Since the DOI’s report, he said, many of the violations have been resolved, and Help USA is working to resolve the rest.

“We’ve stepped up our efforts. (Homeless Services) has stepped up their efforts. We want to operate these buildings in a code-compliant manner,” he said.

The average rent at these shelters is sobering: $2,451 to $3,125 a month. In fiscal 2014, the city was paying on average $24.9 million a month in rent for all the facilities.

At 58 of these sites, mostly hotels and a handful of apartment buildings, the city had little recourse if codes were violated because for years there were no actual contracts.

Instead the providers were hired on no-bid “emergency” basis. Last week, DOI Commissioner Mark Peters told the Daily News, “Historically, lax contracting and inspection procedures have created many of the problems we are seeing today regarding the homeless shelters.”

Controller Scott Stringer is also tackling the issue.
Controller Scott Stringer is also tackling the issue.

The DOI said the Homeless Services Department should “expeditiously implement the reforms we recommended — including establishing contracts that tie payment to elimination of code violations and timely inspection and writing of violations so that they can then be enforced.”

On Friday, Homeless Services Commissioner Gilbert Taylor said the agency was moving aggressively to address the many problems after “years of stagnant wages, loss of affordable housing and adverse social policies . , , (that) led to an unprecedented homeless crisis.”

“While we are focused on preventing more people from becoming homeless and helping those in shelter find permanent housing, we are also working on addressing the loopholes that for years fostered neglect and poor upkeep of shelter facilities,” Taylor said. “We have already begun implementing meaningful changes to improve our accountability and oversight of shelter providers, including increasing compliance and doing more inspections. Our main concern is bringing order to a complex shelter, while providing humane and safe shelter to homeless individuals and families.”

Kysha Lewis outside Hamilton Place, which was one of the 24 shelters red-flagged by the city Department of Investigation last month.
Kysha Lewis outside Hamilton Place, which was one of the 24 shelters red-flagged by the city Department of Investigation last month.

The agency has begun putting shelters getting “emergency” payments on contract and hopes to finish the job by year’s end. Homeless Services also recently toughened contract language, adding requirements that allow the city to withhold payments if serious code violations aren’t addressed quickly. And it’s in the process of staffing a new “compliance officer” unit.

It’s already moved against one of the worst offenders: the perennially troubled Aguila, a nonprofit repeatedly cited by the city controller for unexplained expenses and questionable accounting.

Aguila, which runs or manages seven of the 24 problem shelters red-flagged by the DOI, has seen its city contracts almost double to $52 million from $27 million in the last four years.

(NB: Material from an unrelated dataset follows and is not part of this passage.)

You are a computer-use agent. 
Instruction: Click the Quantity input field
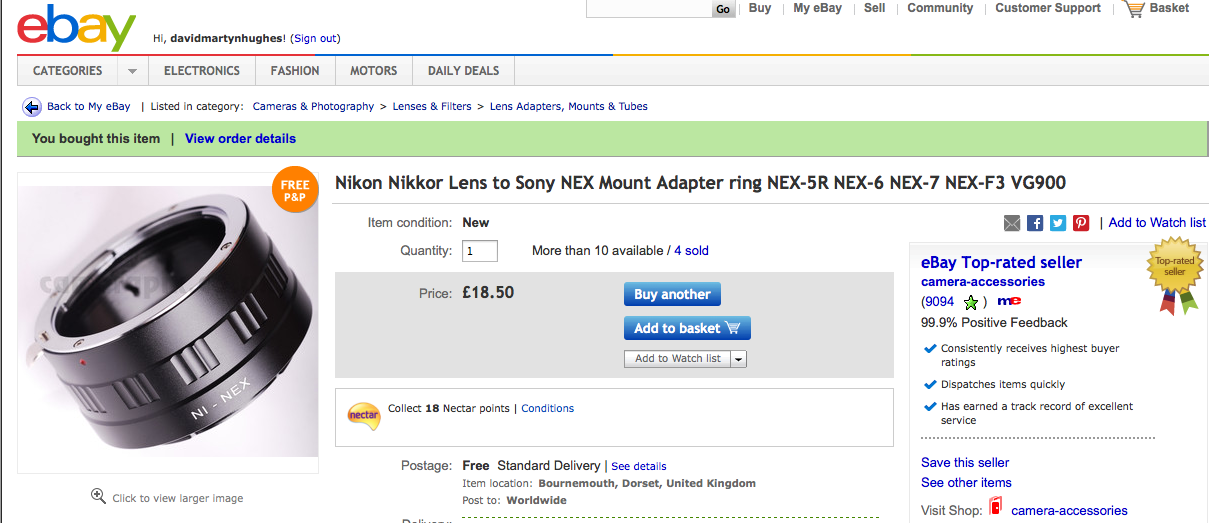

In 2013, the Bloomberg administration brought in an outside auditor and heightened monitoring of Aguila. The mayor’s contracts office also made sure the group replaced its entire executive board.

After the DOI report in March, the city shut down two Aguila shelters, Mike’s House and Mike’s House Annex on Eagle Ave. in the South Bronx. At Mike’s House, inspectors found a mouse inside a bureau drawer.

At the Ellington Hotel on W. 111th St. in Morningside Heights, managed by Aguila, the shelter had accumulated $45,277 in unpaid fines on dozens of code violations.

“I’m not authorized to talk about that,” Carmen Cabrera, Aguila’s director of finance, said Friday.